■ **Supplied information**:
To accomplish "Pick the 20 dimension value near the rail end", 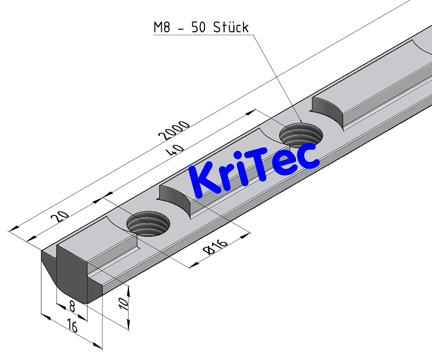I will (59, 217).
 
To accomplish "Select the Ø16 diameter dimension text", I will (217, 247).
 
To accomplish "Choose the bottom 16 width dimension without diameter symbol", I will (72, 327).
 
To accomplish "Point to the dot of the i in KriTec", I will (249, 161).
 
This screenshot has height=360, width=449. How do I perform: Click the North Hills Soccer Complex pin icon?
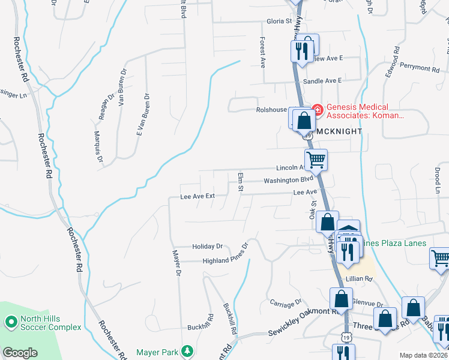tap(11, 323)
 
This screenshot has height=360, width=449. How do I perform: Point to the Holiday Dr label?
tap(207, 246)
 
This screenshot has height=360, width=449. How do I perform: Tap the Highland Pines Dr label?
tap(215, 259)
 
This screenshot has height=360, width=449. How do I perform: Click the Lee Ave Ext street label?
tap(197, 196)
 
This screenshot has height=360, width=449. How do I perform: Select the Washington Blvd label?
tap(289, 180)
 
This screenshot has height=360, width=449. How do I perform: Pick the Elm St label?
tap(241, 184)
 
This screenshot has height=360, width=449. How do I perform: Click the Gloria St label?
tap(279, 21)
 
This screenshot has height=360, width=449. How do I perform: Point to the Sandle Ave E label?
tap(322, 80)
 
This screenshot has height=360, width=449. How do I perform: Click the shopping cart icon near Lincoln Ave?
tap(316, 160)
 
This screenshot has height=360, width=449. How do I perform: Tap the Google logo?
tap(20, 353)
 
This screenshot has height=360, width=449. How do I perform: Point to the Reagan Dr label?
tap(110, 106)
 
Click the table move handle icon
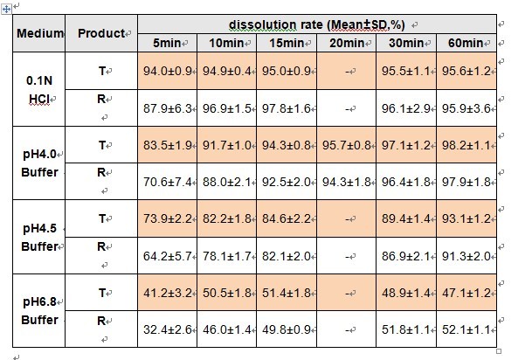coord(6,9)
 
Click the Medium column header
coord(40,33)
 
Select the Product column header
coord(101,33)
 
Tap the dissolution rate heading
coord(317,24)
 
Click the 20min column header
coord(347,43)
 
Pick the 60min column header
coord(466,43)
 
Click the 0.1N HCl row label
coord(39,90)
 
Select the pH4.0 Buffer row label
coord(39,163)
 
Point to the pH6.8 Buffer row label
coord(39,311)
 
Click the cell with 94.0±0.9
coord(168,71)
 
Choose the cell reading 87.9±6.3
coord(168,108)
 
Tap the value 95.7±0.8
coord(347,145)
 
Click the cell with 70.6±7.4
coord(168,183)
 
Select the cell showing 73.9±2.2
coord(168,218)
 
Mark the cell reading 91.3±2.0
coord(466,256)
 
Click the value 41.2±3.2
coord(168,293)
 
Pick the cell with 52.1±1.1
coord(466,329)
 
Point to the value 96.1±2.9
coord(406,108)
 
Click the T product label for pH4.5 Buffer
coord(102,218)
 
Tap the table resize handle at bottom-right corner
coord(499,351)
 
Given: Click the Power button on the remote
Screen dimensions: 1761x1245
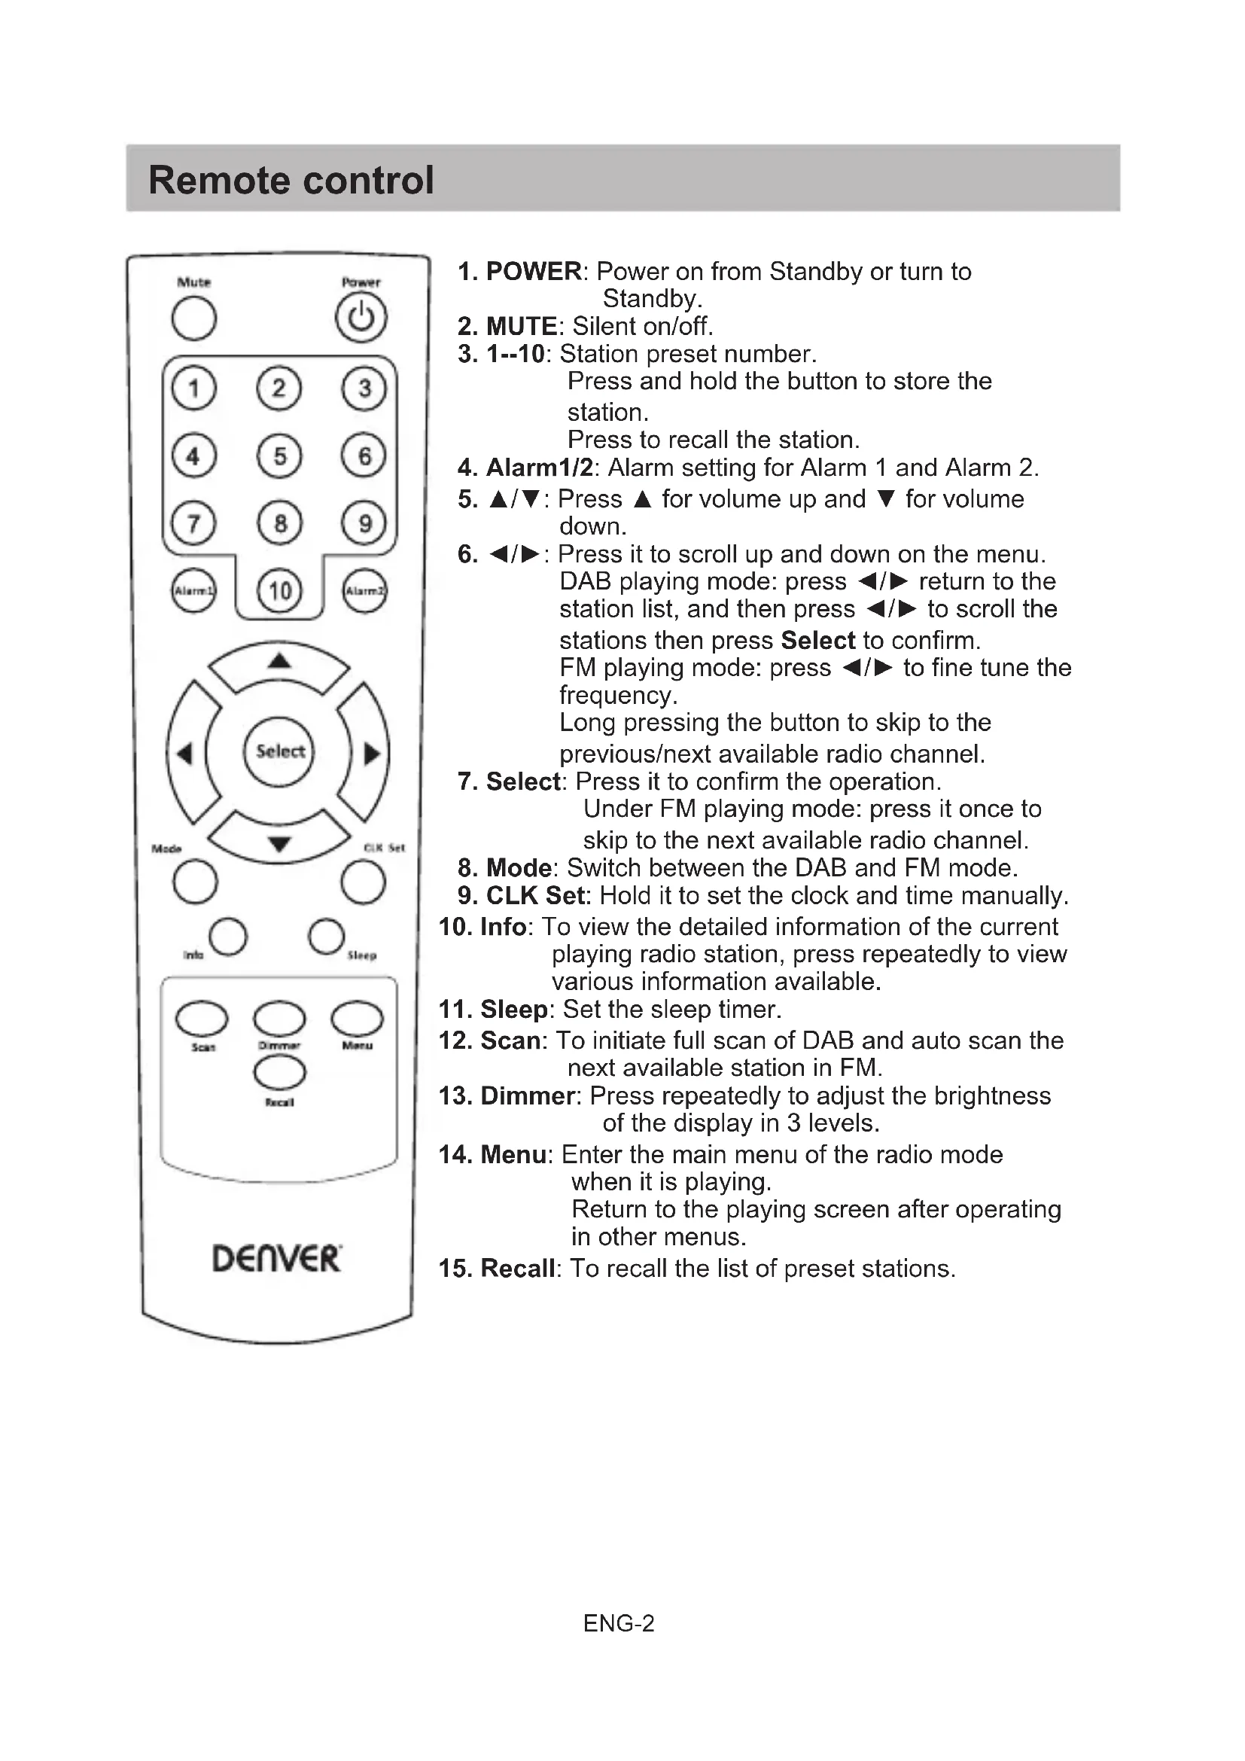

■ **Task directions**:
Report how many of the lines above contain the string "Select", treating uppercase and lowercase as different. Give only the number.

■ **Correct response**:
5